A software module may reside in Random Access Memory (RAM), flash memory, Read Only Memory (ROM), Electrically Programmable ROM (EPROM), Electrically Erasable Programmable ROM (EEPROM), registers, hard disk, a removable disk, a CD ROM, or any other form of storage medium known in the art.
A storage medium is coupled to the processor such that the processor can read information from, and write information to, the storage medium. In the alternative, the storage medium may be integral to the processor. Disk and disc, as used herein, includes compact disc (CD), laser disc, optical disc, digital versatile disc (DVD), floppy disk and blu ray disc where disks usually reproduce data magnetically, while discs reproduce data optically with lasers.
Combinations of the above should also be included within the scope of computer readable media. The processor and the storage medium may reside in an ASIC. The ASIC may reside in a
user terminal. In the alternative, the processor and the storage medium may reside as discrete components in a user terminal.

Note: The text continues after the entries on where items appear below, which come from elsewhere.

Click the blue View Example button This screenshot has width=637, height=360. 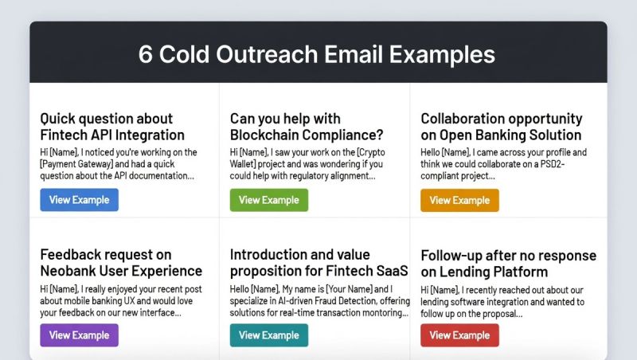79,200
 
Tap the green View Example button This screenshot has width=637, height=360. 269,200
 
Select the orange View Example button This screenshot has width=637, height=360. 460,201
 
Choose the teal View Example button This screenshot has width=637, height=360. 269,335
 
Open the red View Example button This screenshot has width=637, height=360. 460,335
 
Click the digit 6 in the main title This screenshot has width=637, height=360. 146,54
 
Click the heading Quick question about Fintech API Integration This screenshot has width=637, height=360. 112,127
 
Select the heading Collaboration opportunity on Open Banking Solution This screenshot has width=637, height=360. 502,127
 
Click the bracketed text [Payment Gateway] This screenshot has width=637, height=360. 76,164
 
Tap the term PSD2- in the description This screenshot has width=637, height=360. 553,164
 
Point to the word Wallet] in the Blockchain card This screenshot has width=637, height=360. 243,164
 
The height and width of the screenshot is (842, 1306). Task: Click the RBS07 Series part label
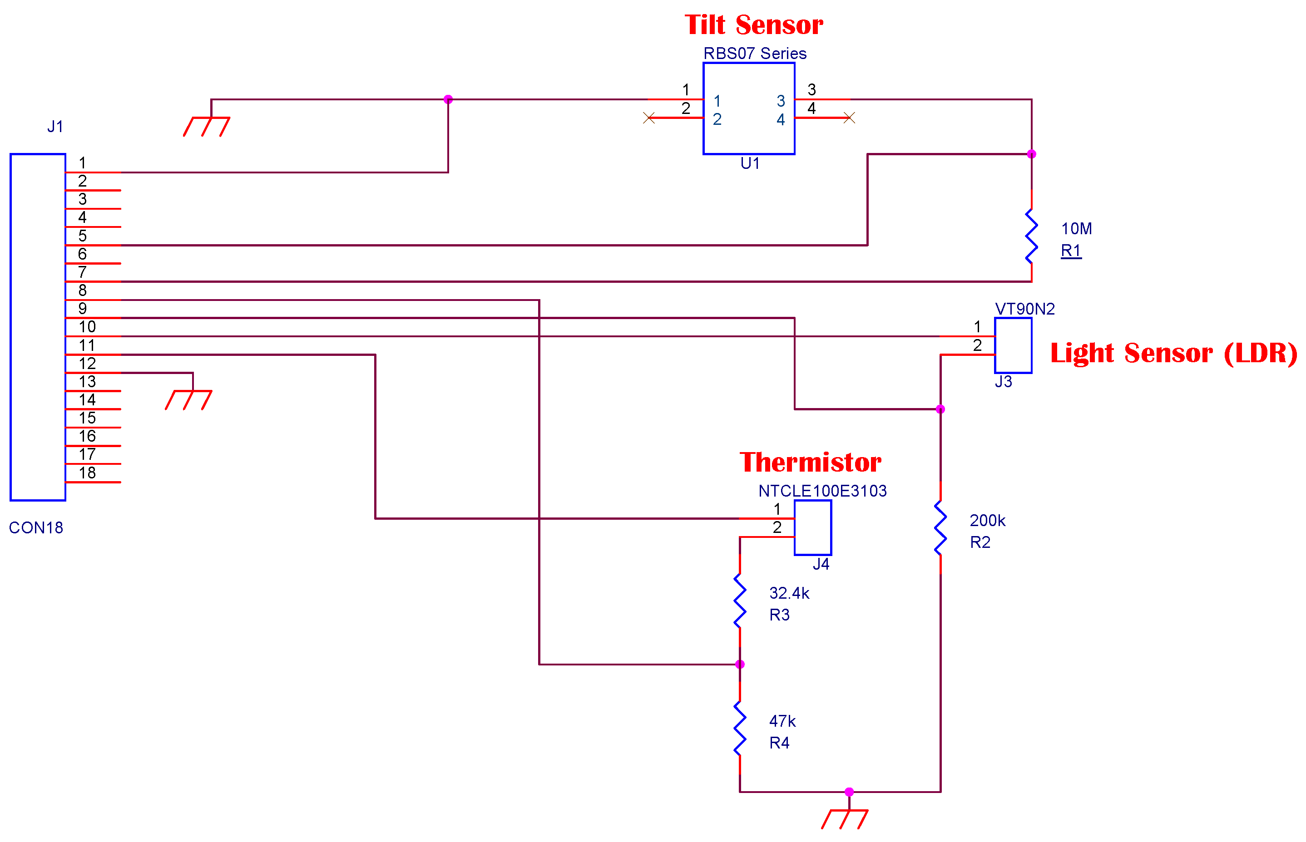coord(754,54)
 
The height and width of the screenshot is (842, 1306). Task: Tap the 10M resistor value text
coord(1076,229)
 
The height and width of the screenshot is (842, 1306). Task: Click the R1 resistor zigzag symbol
coord(1031,236)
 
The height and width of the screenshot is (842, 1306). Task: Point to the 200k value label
coord(987,520)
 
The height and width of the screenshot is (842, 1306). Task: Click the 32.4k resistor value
coord(789,593)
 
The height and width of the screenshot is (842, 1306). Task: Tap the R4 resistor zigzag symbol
coord(739,728)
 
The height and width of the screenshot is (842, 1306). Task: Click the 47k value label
coord(782,721)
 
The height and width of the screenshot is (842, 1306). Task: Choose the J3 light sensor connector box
coord(1012,345)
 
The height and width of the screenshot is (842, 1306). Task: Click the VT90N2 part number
coord(1024,309)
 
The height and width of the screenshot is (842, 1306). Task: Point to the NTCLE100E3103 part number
coord(822,491)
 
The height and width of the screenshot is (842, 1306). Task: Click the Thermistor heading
coord(810,463)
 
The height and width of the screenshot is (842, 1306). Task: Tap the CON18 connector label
coord(36,527)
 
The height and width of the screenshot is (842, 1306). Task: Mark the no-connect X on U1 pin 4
coord(848,118)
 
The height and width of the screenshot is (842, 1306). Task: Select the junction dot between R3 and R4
coord(739,665)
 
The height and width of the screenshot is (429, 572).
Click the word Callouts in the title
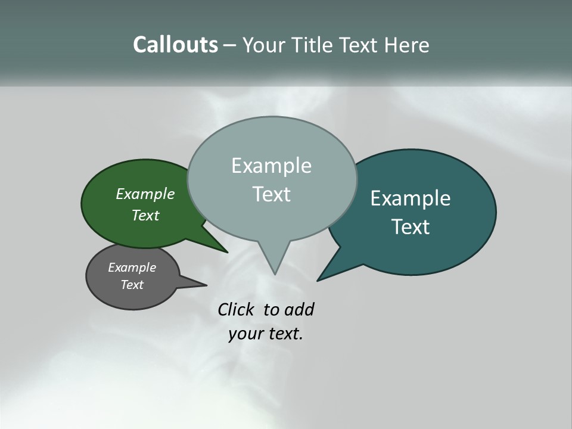point(175,45)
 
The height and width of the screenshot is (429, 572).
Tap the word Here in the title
point(406,45)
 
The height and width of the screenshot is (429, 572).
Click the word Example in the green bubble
point(145,194)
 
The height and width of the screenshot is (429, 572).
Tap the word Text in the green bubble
point(145,216)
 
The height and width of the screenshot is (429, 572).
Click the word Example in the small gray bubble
point(132,268)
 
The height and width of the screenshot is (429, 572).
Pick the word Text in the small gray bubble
point(132,285)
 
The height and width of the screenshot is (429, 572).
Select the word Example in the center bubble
point(271,166)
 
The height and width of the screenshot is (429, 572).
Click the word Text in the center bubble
point(271,194)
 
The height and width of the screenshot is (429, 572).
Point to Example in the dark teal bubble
point(411,198)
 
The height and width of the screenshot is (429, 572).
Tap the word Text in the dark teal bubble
point(411,227)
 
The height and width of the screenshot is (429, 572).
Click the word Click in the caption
point(236,310)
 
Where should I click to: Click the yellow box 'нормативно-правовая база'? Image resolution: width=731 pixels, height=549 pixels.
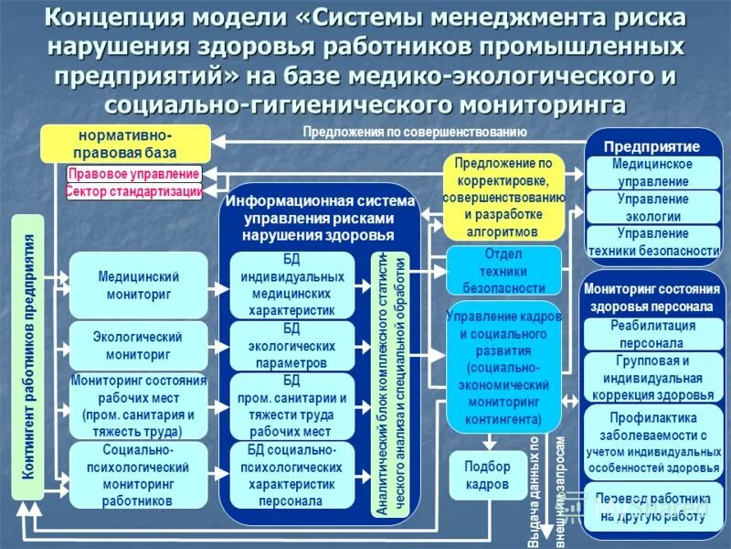(x=124, y=145)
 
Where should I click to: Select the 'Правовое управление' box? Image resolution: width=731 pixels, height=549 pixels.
(x=133, y=174)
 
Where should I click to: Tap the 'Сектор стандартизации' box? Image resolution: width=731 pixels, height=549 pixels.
(x=133, y=191)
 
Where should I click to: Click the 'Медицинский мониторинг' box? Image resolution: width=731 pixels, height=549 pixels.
(x=138, y=285)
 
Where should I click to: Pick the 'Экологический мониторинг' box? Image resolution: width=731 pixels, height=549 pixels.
(x=138, y=346)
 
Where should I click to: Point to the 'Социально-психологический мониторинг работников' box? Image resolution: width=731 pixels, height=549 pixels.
(x=138, y=476)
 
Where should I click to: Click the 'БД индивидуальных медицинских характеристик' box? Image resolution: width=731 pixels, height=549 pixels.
(x=292, y=285)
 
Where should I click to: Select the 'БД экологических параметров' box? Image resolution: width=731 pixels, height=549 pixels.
(x=292, y=346)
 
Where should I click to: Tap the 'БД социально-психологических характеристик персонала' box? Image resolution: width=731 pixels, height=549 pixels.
(x=292, y=476)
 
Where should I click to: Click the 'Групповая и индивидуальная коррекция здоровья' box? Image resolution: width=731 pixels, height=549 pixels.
(x=652, y=378)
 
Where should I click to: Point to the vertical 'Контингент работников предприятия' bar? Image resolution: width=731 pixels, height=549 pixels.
(x=28, y=357)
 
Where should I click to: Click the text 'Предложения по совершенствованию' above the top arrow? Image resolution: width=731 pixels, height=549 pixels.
(x=415, y=132)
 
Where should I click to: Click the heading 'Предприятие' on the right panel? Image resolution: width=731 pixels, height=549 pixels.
(x=652, y=146)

The models described herein provide a number of advantages over the current general knowledge. They may be customized for use with a range of photon counting detectors (as well as Medipix), including but not limited to high-z sensor materials such as CdTe and CZT. It should be appreciated that sensor material does not limit the operation of the methods described herein. In addition, the models can be used for recovery of spectral data of a wide range of pre- clinical and industrial imaging applications.
The developed pileup models allow optimization of the scan settings for the data acquisition.
Given the scan protocol and ability of the Medipix detectors in resolving the consecutive photons, the pileup models are capable of simulating the measured spectrum in the spectral scanning systems prior to the scan.
By simulating the contribution of the pileup effect to the measurements, the developed models allow the future revision of spectral scanning reconstruction calculations to cope with count loss and energy distortion.
Such compensations allow use of higher fluxes that results in shorter imaging times. Not only this will be beneficial to human spectral imaging, but also broadens applications of the spectral imaging in which short scanning time is required.
The entire disclosures of all applications, patents and publications cited above and below, if any, are herein incorporated by reference.
Reference to any prior art in this specification is not, and should not be taken as, an
acknowledgement or any form of suggestion that that prior art forms part of the common general knowledge in the field of endeavour in any country in the world.
Where in the foregoing description reference has been made to integers or components having known equivalents thereof, those integers are herein incorporated as if individually set forth.
It should be noted that various changes and modifications to the presently preferred embodiments described herein will be apparent to those skilled in the art. Such changes and modifications may be made without departing from the spirit and scope of the invention and without diminishing its attendant advantages. It is therefore intended that such changes and modifications be included within the present invention.